Your task is to transcribe the lines from the start of the data below through the line containing "42 (386, 510)", inclusive, exactly as they stand and without the pictures.

##### Materials provided #####

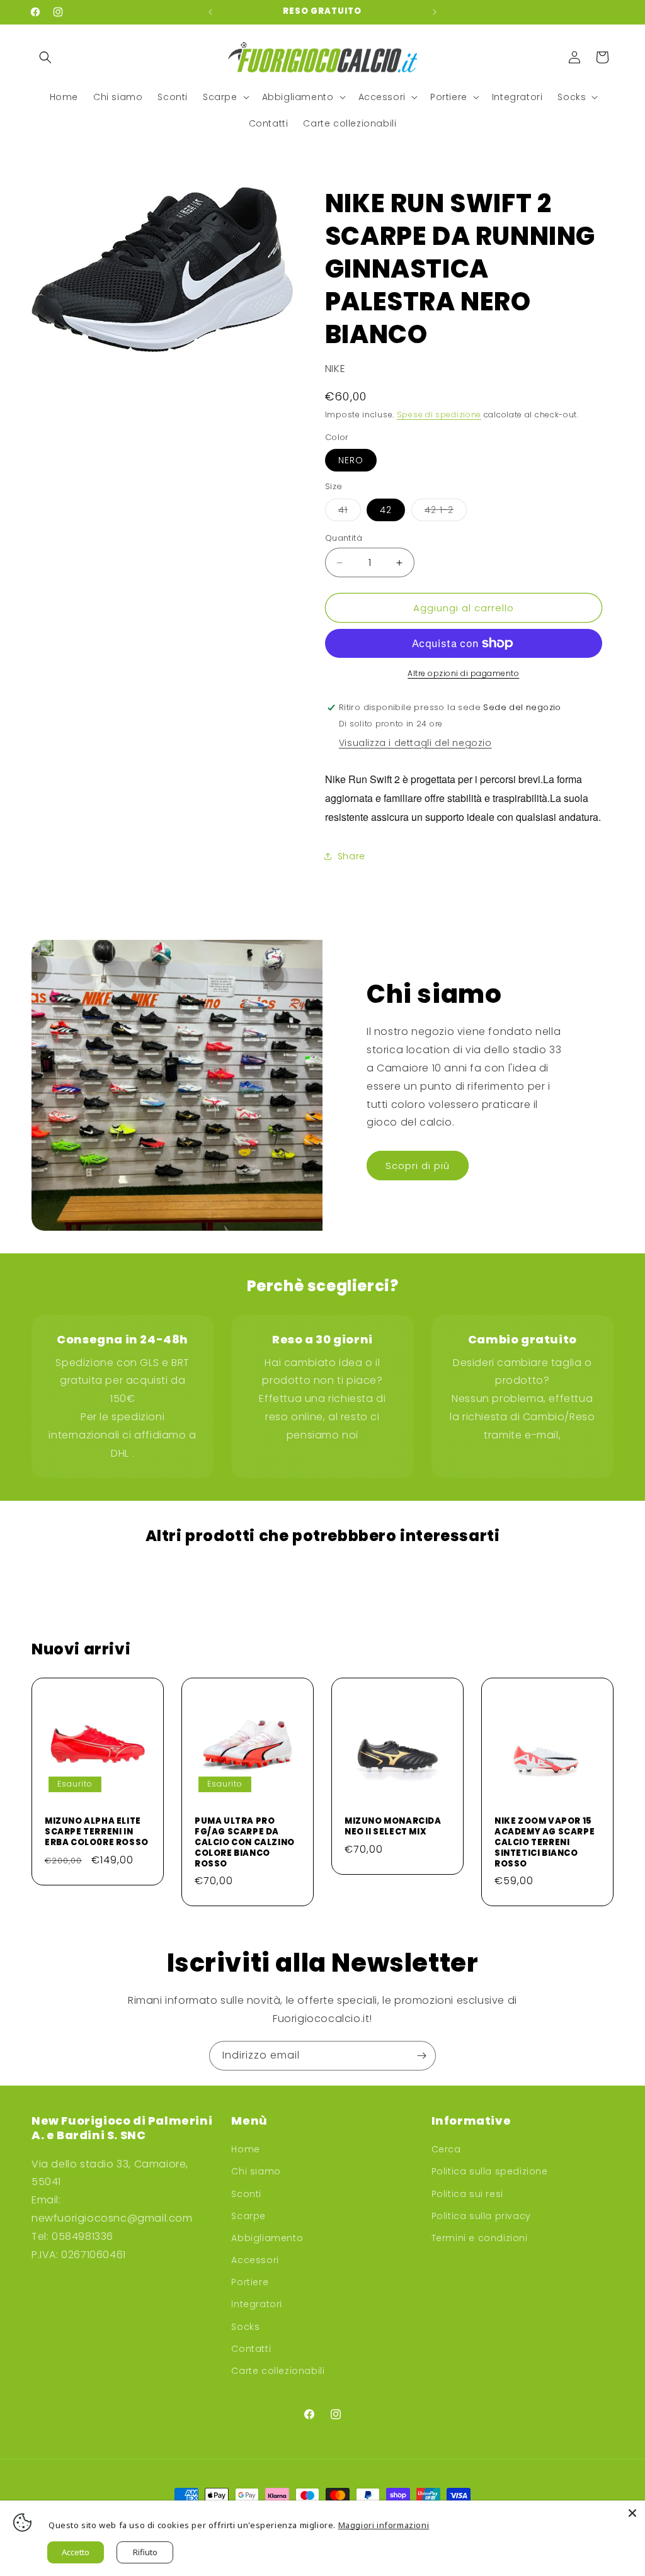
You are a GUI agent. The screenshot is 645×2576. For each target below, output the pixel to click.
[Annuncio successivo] (434, 12)
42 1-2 (446, 512)
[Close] (632, 2513)
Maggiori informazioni (384, 2525)
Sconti (246, 2194)
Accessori (254, 2260)
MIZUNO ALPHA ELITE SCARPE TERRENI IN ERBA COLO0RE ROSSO (97, 1832)
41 (349, 512)
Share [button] (351, 856)
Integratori (256, 2304)
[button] (45, 57)
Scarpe (248, 2216)
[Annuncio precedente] (210, 12)
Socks (245, 2326)
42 (386, 510)
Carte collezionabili (277, 2370)
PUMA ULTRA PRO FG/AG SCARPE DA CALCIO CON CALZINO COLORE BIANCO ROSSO (245, 1842)
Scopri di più (417, 1165)
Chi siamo (255, 2171)
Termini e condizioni (479, 2238)
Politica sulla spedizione (489, 2171)
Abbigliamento (267, 2238)
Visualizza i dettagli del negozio (415, 743)
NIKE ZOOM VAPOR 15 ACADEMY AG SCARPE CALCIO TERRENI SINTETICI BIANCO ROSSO (544, 1842)
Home (245, 2149)
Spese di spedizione (439, 414)
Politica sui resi (467, 2194)
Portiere (249, 2282)
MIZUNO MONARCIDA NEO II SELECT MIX (393, 1827)
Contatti (251, 2348)
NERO (350, 460)
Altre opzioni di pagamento (463, 673)
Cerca (446, 2149)
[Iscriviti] (421, 2055)
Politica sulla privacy (481, 2216)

#####

Answer section:
You are a GUI agent. The screenshot is 645×2576. For each target below, output the pixel to click.
[Annuncio successivo] (434, 12)
42 1-2 (446, 512)
[Close] (632, 2513)
Maggiori informazioni (384, 2525)
Sconti (246, 2194)
Accessori (254, 2260)
MIZUNO ALPHA ELITE SCARPE TERRENI IN ERBA COLO0RE ROSSO (97, 1832)
41 (349, 512)
Share [button] (351, 856)
Integratori (256, 2304)
[button] (45, 57)
Scarpe (248, 2216)
[Annuncio precedente] (210, 12)
Socks (245, 2326)
42 (386, 510)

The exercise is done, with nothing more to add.